%%

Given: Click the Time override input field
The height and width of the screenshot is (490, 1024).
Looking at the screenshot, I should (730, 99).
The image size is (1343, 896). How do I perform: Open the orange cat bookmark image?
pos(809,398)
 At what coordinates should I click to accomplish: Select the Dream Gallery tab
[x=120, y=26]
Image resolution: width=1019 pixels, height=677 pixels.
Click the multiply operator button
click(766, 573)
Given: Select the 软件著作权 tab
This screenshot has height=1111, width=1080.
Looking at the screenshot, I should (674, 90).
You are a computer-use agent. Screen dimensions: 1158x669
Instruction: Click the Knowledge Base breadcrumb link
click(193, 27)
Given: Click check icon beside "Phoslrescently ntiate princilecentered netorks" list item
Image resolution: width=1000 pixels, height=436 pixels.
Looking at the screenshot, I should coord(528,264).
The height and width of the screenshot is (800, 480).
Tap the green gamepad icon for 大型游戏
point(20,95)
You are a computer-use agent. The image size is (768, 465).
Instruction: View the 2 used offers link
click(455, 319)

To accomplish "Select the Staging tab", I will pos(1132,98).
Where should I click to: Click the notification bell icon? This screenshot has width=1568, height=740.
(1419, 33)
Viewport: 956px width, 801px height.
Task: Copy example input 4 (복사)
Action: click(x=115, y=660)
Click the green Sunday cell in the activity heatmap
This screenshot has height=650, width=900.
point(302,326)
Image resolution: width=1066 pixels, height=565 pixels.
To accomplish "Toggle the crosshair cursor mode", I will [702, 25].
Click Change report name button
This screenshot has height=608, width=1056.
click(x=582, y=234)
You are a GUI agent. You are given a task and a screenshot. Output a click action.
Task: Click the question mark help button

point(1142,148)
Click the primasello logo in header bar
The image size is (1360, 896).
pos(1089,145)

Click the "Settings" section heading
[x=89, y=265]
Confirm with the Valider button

%%

EXERCISE: Among the records above, how many lines carry the string "computer"? Reply with the number alone.

RESULT: 2